With the help of art therapy, many soldiers were able to both distract themselves from their traumatic memories and express their feelings in a safe, non-threatening setting. But without art, most clients struggled to explain their thoughts.
“It’s similar to when you have a dream, and you wake up and try to describe it to someone, and it kind of just slips away because you can’t put those words to really describe your feelings,” Bardot said.
After World War II, Tripp said, many of the practitioners who had treated soldiers with art therapy moved to the U.S. to continue their research. For some of them, the first destination was GW.
Elinor Ulman, now recognized as a trailblazer of the field, founded both “The Bulletin of Art Therapy,” a publication now known as the “American Journal of Art Therapy,” in 1961 and the American Art Therapy Association in 1969. Two years later, Ulman, an assistant professorial lecturer at GW at the time, and Bernard Levy, a former psychology professor at the University, received approval to found an art therapy program.
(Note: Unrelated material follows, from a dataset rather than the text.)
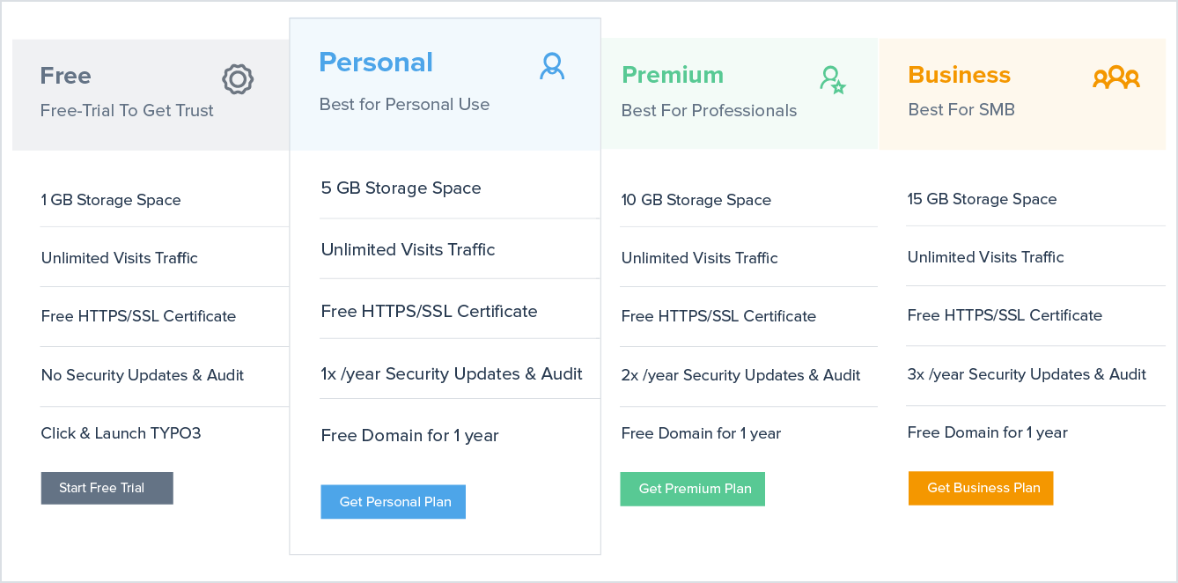The width and height of the screenshot is (1178, 583).
Task: Click the Get Premium Plan button
Action: [692, 488]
Tripp herself was inspired to apply to GW when, as a student in high school, she learned about Ulman’s work through a friend who worked for the American Journal of Art Therapy.
“Here it is, 30 years later, and I’m one of the professors,” Tripp said, laughing.
When the program began, it was home to only 10 students. Forty-three years later, the program still retains its intimate feel – with 64 enrolled students, it is roughly the size of an average college class.
Though small, the program has big aspirations for the emerging field, and includes a team of five full-time faculty and 20 adjunct faculty with innovative ideas. Tripp, for example, is interested in the way that art therapy utilizes imagination to shift patterns of thinking to be more future-oriented.
Sometimes, Tripp will ask clients to draw a picture of a difficult or embarrassing moment (say, stuttering while giving a speech to a class). Then, she will ask the client to draw the same scene again, but this time, depicting what he or she would like to have happened.
“As you’re doing that, your brain is starting to adjust and picture a more positive response. What happens when we’re overwhelmed and stressed is we can’t imagine a different ending,” Tripp said. “Art therapy allows you to create a different feeling about who you are and that you’re different from who you were back then.”
She said art therapy relies on the idea that clients aren’t just talking about their problems, but actively doing something with them.
“It’s not just, you know, let’s sit back and analyze this,” Tripp said. “It’s much more, if you could draw a picture of what you would like to see yourself doing, what would that look like? And the picture will all of a sudden take off.”